## Trecho fornecido
════════

Tênues saberes renascentistas: Breve olhar sobre o hibridismo da tradição mágico-hermética e os primeiros passos da ciência moderna



Paolo Rossi situa a ciência como o produto mais típico da civilização ocidental moderna, oriundo de um "crescimento indefinido que se realiza por um processo de sucessivas autocorreções" e com origens históricas precisas, isto é, na Europa da metade do século XVI ao fim do século XVIII. Em sua análise, o autor procura desenvolver os principais aspectos da formação desta nova forma de conceber e pensar o mundo, pela "nova ciência" e seus métodos, categorias e instituições contrapostas à visão "mágico-hermética" constante nos séculos anteriores.
Da magia renascentista, os considerados modernos acolheram uma ideia central: o saber não é apenas contemplação da verdade, é também "potência" ou "domínio" sobre a natureza face às crescentes necessidades humanas. Rossi critica a desconsideração dos escritores ao longo do tempo a respeito da importância da tradição mágico-hermética no processo de construção da ciência moderna, em que a noção de progresso era cada vez mais preponderante. Isto é, o saber foi inserido num discurso que recusava a imagem do sábio/mago da cultura hermética.
Em contrapartida ao ocultismo, os cientistas modernos defendiam a transmissão do saber de forma pública em lugar da metodologia solitária e misteriosa dos cultos e iniciações pertencentes ao hermetismo. Foi esta imagem da ciência moderna que se tornou decisiva na elaboração do ideário sobre o progresso, principalmente a partir de três convicções transformadoras na Renascença.
A primeira dizia respeito à crença que o saber científico é algo que aumenta e cresce progressivamente sob a contribuição de diferentes gerações. Segundo, este processo jamais é completo e necessita de sucessivas revisões e integrações. E finalmente, a convicção da existência de uma tradição científica com características específicas composta por contribuições individuais que se colocam uma após outra no tempo, segundo uma perfeição cada vez maior.
A crença no progresso tomou terreno com a ideia de crescimento e avanço do saber, modelando diversos programas científicos ao longo dos séculos XVII e XIX. Assim, contar e julgar com possibilidades reais e operar no mundo com base em projetos movidos pela esperança num futuro desejável foi uma mudança de perspectiva profunda na visão do homem e do mundo. O senso de limitação apareceu frequentemente ligado à possibilidade de mudança, de um futuro melhor, de uma utopia.
O entrelaçamento da ideia de progresso com a história da utopia (inversão do olhar para o passado) reflete a decadência da natureza e o envelhecimento do mundo. Para os modernos "aquilo que se deve realizar é totalmente diferente daquilo que foi realizado e portanto o oráculo mais favorável para o futuro está na confutação do passado". A modernidade propiciou uma época de grandes mudanças e esperanças de um mundo novo. O conhecimento, por exemplo, foi profundamente ampliado através do microscópio: "em cada pequena partícula da sua matéria observamos uma variedade tão grande de criaturas como aquela que antes podíamos contar no universo inteiro".

════════

## Trecho dos dados
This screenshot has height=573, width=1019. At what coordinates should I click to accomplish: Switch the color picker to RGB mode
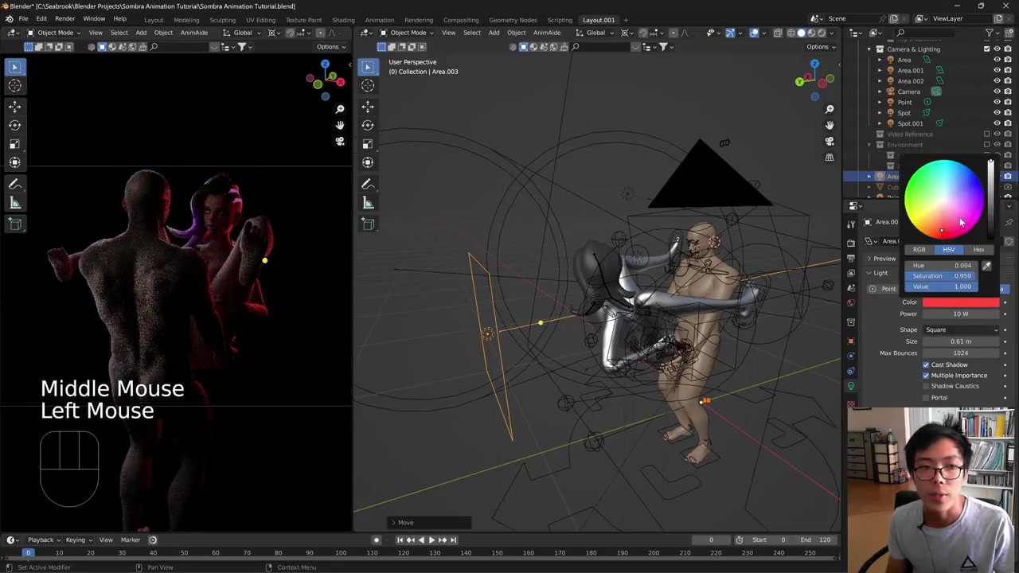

════════

## O que fazer
Transcreva literalmente o trecho do texto sobre magia renascentista e ciência moderna que vai de "Tênues saberes renascentistas: Breve" a "nos séculos anteriores.".

## Exercício resolvido
Tênues saberes renascentistas: Breve olhar sobre o hibridismo da tradição mágico-hermética e os primeiros passos da ciência moderna



Paolo Rossi situa a ciência como o produto mais típico da civilização ocidental moderna, oriundo de um "crescimento indefinido que se realiza por um processo de sucessivas autocorreções" e com origens históricas precisas, isto é, na Europa da metade do século XVI ao fim do século XVIII. Em sua análise, o autor procura desenvolver os principais aspectos da formação desta nova forma de conceber e pensar o mundo, pela "nova ciência" e seus métodos, categorias e instituições contrapostas à visão "mágico-hermética" constante nos séculos anteriores.